For designers, the priority should be giving an experience that meets users’ experience and needs ahead of ‘special attractions’, writes Ostmodern’s CEO and co-founder Tom Williams.
The temptation to make a great first impression often has the power to undermine serious core objectives. This is because it deprioritises these objectives in favour of shiny, decorative features. After a product has been launched, that temptation persists in adding even more shiny new features.
As users, we know that a certain familiarity between different products within the same category is important. As an extreme example, when buying a new smartphone, we don’t expect it to have a round shape (does anyone remember Microsoft Kin). We don’t look for a phone with buggy software or very weak battery life. We’ve come to expect certain things that make it possible to use this device in every basic task we need it for.

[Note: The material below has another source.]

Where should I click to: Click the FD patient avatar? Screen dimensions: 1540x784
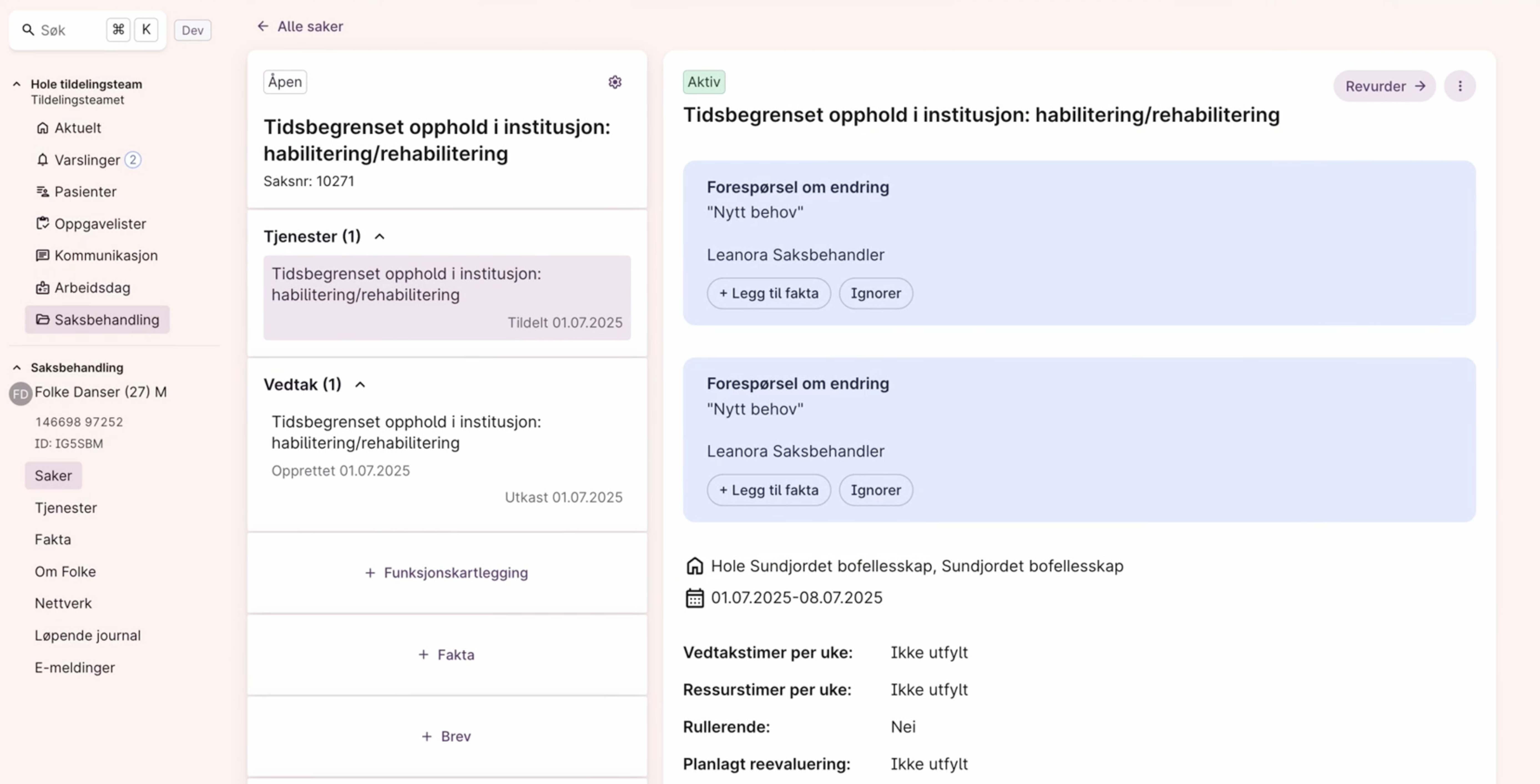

As designers, the priority is to materialise the experience our audience expects, and ensure their primary needs are met before we can stun them with a ‘special attraction’. The user may, at first sight, feel more attracted to a specific attribute in our product than its overall utility. If that appeal is all there is to the product, it will never be successful.
Innovation can be a deceptive agent if you haven’t been around long enough to know that it needs a support cast. A fundamental element to consider at the beginning of any project in product design is the audience–who we’re innovating for.
At Ostmodern, we use a term that keeps us focused on the user: empathy. There’s a reason why the first step in the creation of a unique selling proposition (USP) is understanding the target audience. Before considering the problem, your product needs to solve, before addressing industry pain points, a great product is built on customer insight.
One of the most common offences we find in the design of OTT products is the preference for more features instead of fewer, better ones. This has emerged from the proliferation of online video platforms; a consequence of multiple industry leaders constantly striving for innovation. Smaller newcomers and panicking incumbents gather every possible tool to fight this by cramming a product with features that end up suffering from grave problems. Those features are never interesting enough to sustain the audience’s attention.
It’s an understandable error to make when navigating an industry that sees itself to be living in the shadows of Netflix. The number of streaming services today is staggering, and the subscription market appears saturated.
Audiences have expectations about content diversity but that won’t make a difference if it is difficult to find content in the app. The titans in this industry that others follow and whose features they try to duplicate didn’t start at the level at which they find themselves now, drawing millions of global viewers. Their library growth brought on technology improvements, not the other way around.
Even after years of studying this business, learning from competitors and launching ingenious features, these companies still work hard to understand their audiences even better. They excel at acting on what their audiences care about, presenting the information they want to show in the most compelling way possible to their target audience. This can’t be done by every company wanting to launch an OTT product.
Our dedication to delivering the most useful and captivating digital products is linked to our acknowledgement of core principles. They represent a set of values which guide us in the right direction, all the while considering the expectations of our audience, the business we’re working with and the complexities of building a product.
This leads to an approach in product development we advocate: the 80/20 rule. Our stance is to focus 80% of our effort in simply making sure that the product works, as users expect it to, by getting the core principles and interactions right. In the case of video and broadcast products this usually means that people need to be able to find and consume the content efficiently. This leaves you with 20% to push the product to express its individuality, reflecting its USP. The features that set you apart from competitors, your biggest brand differentiator and what will truly resonate with your user base all boil down to these 20%. The key objective, nonetheless, is that it will just work.
This is why we always meet and get into the mindset of an audience when we are defining product strategy. Understanding how they want to be spoken to – and what they really care about – will always save a lot of time and money.
Standing out isn’t just about being innovative. It’s easier to have a lot of different ideas and packing a bunch of new features into a platform than breathing new life into an older set of features that users are accustomed to.
True innovation in user experience comes from the harmony between design and technology. Your unique proposition should reflect your strengths and the ultimate goal of your product, and not be based on a template that could be used by any other service. The 80/20 approach will ensure your product stands out from the start, without breaking the bank or gambling on a crazy feature set. It’s all about keeping the user happy.
Tom Williams is CEO and co-founder at Ostmodern.